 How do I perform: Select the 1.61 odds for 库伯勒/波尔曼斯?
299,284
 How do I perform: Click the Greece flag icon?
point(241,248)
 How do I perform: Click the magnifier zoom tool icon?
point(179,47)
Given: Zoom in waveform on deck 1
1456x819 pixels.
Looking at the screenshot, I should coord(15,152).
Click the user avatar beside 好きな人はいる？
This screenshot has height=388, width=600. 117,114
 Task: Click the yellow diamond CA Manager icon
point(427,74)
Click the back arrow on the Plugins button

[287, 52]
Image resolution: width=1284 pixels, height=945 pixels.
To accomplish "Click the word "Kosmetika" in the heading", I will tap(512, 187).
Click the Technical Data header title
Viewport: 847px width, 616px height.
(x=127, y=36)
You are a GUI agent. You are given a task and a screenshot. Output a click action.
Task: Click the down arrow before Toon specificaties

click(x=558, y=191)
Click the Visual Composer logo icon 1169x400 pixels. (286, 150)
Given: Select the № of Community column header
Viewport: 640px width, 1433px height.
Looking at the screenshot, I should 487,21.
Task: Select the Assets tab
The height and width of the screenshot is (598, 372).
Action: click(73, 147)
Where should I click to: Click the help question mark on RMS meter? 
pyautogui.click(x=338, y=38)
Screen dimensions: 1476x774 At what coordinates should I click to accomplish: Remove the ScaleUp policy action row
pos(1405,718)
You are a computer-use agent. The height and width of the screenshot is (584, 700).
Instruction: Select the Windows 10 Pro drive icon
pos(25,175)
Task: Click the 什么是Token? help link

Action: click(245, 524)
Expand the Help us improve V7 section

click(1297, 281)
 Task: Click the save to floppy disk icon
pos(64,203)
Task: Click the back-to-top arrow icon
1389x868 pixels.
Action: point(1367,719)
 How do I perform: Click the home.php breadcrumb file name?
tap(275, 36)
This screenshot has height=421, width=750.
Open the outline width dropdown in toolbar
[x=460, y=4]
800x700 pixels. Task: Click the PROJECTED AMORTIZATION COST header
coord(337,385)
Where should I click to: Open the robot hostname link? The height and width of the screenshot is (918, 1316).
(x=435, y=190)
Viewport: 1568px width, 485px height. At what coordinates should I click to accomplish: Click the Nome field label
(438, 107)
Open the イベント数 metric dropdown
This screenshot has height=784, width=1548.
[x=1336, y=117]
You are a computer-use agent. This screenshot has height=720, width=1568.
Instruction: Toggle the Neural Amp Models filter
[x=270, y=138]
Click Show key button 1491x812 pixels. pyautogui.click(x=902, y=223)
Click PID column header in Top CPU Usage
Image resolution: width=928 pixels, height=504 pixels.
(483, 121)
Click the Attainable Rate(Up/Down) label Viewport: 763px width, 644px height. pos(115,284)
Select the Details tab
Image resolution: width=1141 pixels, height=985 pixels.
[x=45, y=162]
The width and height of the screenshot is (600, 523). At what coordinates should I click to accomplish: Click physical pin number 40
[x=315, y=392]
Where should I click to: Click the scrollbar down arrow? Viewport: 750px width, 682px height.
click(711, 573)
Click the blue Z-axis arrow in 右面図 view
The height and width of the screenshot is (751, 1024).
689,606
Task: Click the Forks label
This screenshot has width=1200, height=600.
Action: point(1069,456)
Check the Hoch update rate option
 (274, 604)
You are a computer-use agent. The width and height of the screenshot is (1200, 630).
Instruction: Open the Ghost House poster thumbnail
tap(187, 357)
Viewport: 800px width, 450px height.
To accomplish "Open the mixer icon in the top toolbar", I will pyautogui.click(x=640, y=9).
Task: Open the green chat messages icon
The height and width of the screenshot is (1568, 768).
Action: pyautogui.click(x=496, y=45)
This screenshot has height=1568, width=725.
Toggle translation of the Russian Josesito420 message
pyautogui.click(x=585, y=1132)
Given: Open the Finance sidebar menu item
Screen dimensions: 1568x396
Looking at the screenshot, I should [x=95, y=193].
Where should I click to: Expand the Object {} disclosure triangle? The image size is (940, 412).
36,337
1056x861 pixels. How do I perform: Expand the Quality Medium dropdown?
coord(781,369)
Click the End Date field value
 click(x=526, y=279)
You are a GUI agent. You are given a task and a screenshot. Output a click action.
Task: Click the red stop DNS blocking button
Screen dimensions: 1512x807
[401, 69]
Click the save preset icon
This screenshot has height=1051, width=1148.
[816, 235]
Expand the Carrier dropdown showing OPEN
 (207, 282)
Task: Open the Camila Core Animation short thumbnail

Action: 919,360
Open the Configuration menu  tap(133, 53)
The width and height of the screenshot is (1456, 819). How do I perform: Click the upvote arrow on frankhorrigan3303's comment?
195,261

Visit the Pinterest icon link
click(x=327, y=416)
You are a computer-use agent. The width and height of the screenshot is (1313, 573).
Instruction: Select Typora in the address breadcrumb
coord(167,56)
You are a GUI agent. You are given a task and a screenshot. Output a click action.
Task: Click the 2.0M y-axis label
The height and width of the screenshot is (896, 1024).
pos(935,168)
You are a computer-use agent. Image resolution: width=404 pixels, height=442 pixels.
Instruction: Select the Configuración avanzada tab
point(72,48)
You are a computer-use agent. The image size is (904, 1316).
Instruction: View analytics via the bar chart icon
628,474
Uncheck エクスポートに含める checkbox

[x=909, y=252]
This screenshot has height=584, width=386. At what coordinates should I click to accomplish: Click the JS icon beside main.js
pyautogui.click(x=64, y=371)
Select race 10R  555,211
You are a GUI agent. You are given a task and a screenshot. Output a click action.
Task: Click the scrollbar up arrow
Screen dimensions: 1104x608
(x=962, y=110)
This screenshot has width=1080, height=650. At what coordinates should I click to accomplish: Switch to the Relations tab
==*==
**YOUR INSTRUCTIONS**
Could you copy the material between the line holding "Task: Click the back-to-top arrow icon" and the line holding "(x=435, y=190)", inclusive, reproducing each line verbatim?

**EXPECTED OUTPUT**
Task: Click the back-to-top arrow icon
1389x868 pixels.
Action: point(1367,719)
 How do I perform: Click the home.php breadcrumb file name?
tap(275, 36)
This screenshot has height=421, width=750.
Open the outline width dropdown in toolbar
[x=460, y=4]
800x700 pixels. Task: Click the PROJECTED AMORTIZATION COST header
coord(337,385)
Where should I click to: Open the robot hostname link? The height and width of the screenshot is (918, 1316).
(x=435, y=190)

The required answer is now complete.